Symbiodinium discrimination by molecular genetics has revealed distinct host-symbiont populations and community structure (LaJeunesse 2002; Baker 2003; Thornhill et al. 2006). Niche partitioning between distinct Symbiodinium phylotypes has also been documented to a limited extent, revealing environmental specialists, particularly with respect to high and low light habitats (Rowan and Knowlton 1995; Toller et al. 2001; LaJeunesse 2002; Ulstrup and van Oppen 2003; Garren et al. 2006; Sampayo et al. 2007). Additionally, there have been numerous ecological surveys focusing on Symbiodinium biogeography (Loh et al. 2001; LaJeunesse 2002; LaJeunesse et al. 2003; Santos et al. 2003; van Oppen et al. 2005). While much insight has been gained on the degree of coral-zooxanthellae specificity and/or flexibility that occurs, this is still a topic of debate (see Goulet 2006, 2007; Baker and Romanski 2007). A major deficiency, however, in many of these studies has been reliance on bulk sampling methods that do not spatially resolve coral polyp heterogeneity with respect to their most prevalent symbiont. Such crude methodologies may account for much of the confusion, for certain host species, as to whether some symbiont phylotypes are dominant while minor symbionts prevail or co-inhabit cryptic niches. Alternative conclusions from bulk coral sampling might equally be interpreted as competitive/differential proliferation stemming from symbiont segregation among adjacent polyps as a result microhabitat specialization. As illustrated in Fig. 3, some coral colonies have heterogeneous populations of Symbiodinium that are spatially distributed on a micro-scale (as determined by PCR-DGGE of ITS-2 rDNA from syringe samples of adjacent coral polyps). Fine scale distribution and coral-symbiont complexity would not be resolved by analysis of large coral pieces.
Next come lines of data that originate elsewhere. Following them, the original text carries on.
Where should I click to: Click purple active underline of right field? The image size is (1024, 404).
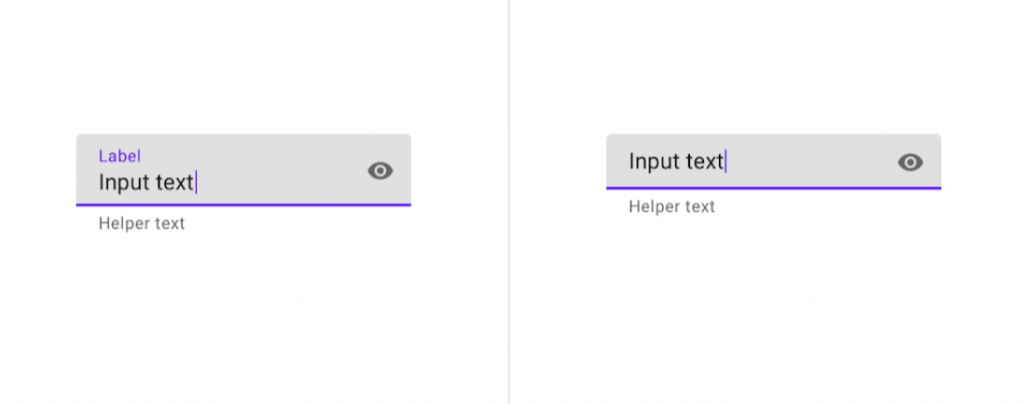pyautogui.click(x=773, y=188)
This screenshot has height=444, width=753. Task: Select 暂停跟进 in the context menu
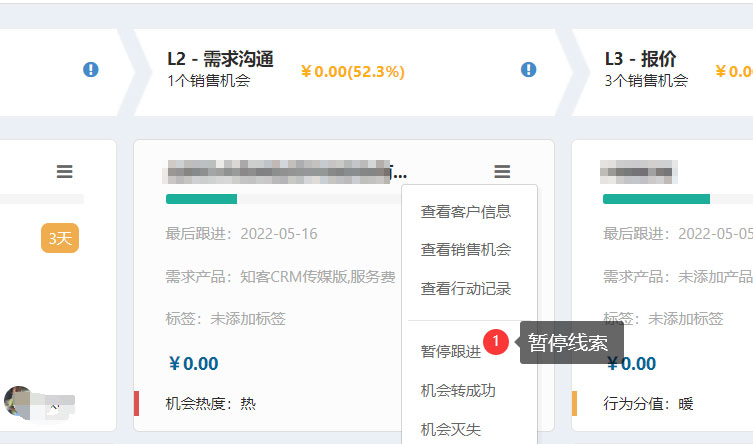450,351
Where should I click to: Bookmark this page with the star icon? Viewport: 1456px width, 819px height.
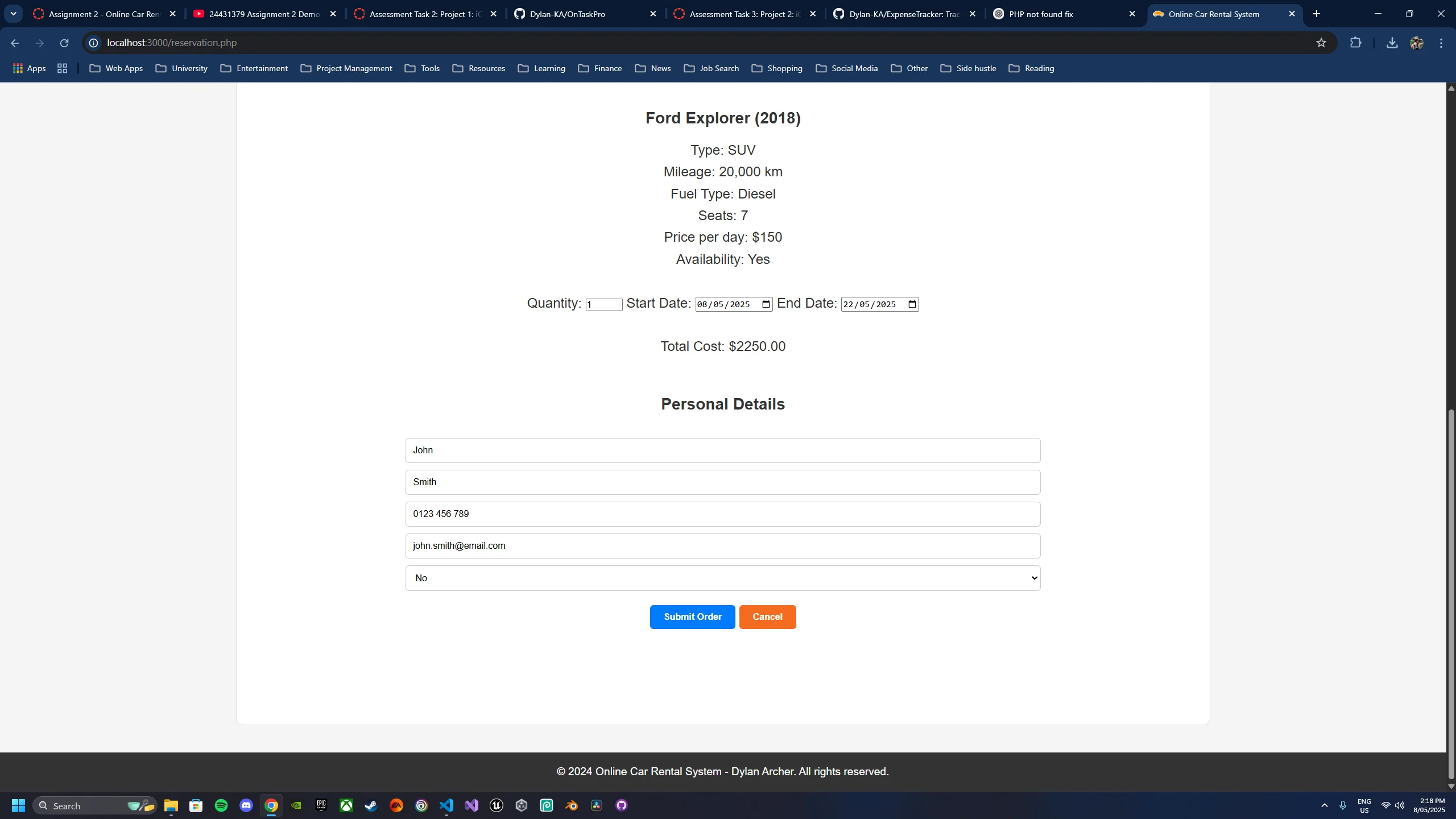1321,43
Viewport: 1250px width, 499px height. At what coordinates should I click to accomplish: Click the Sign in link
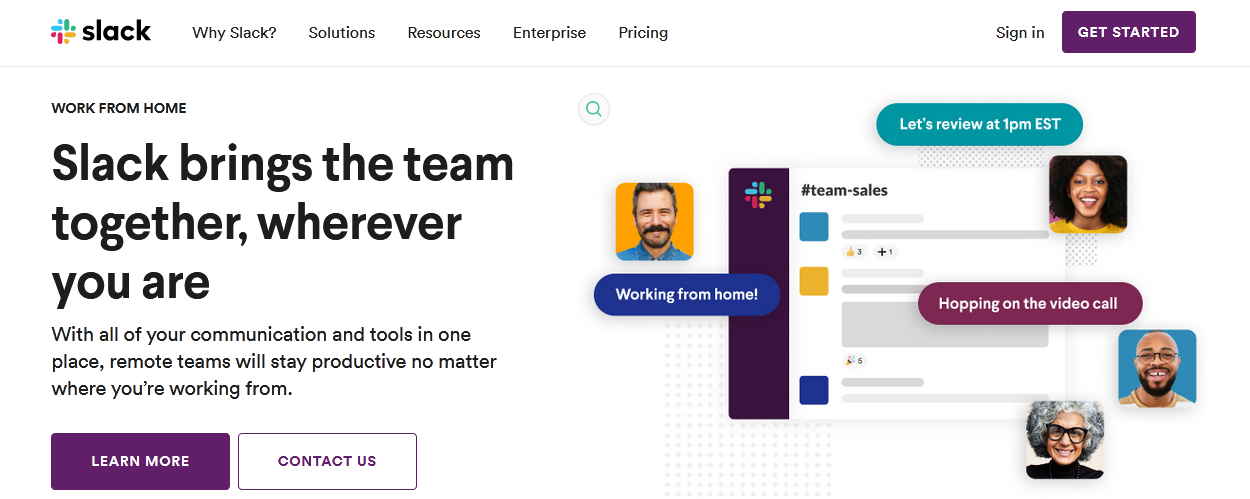1020,33
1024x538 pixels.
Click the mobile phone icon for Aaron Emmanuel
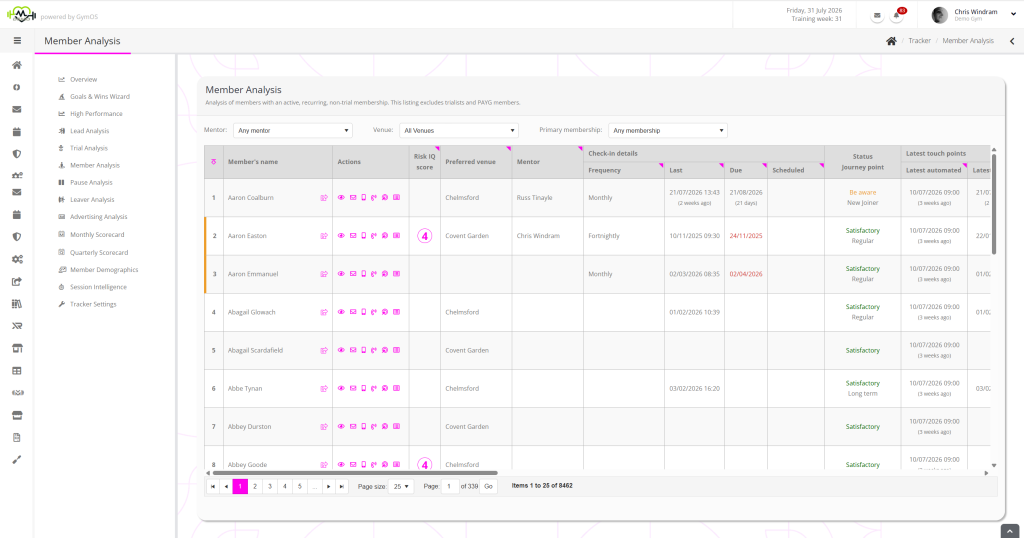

To date, the technique demonstrated in this study has also been used successfully to identify Symbiodinium from other Caribbean hard corals (Montastraea annularis, Montastraea franski, Montastraea cavernosa, Siderastrea siderea, Porites asteroides and Stephanocoenia intersepta). The only alterations to the methodologies have involved variations of the needle gauge size. Smaller needles (18–26 gauge) tended to work better for smaller polyped corals, but clogged more frequently, it is better, therefore, to use as large gauge needles as possible. The method can also potentially be extended to molecular certification of host identities and their possible genetic variation, along with the identification of additional microbial symbionts and pathogens that are also found to associate with corals (Knowlton and Rohwer 2003).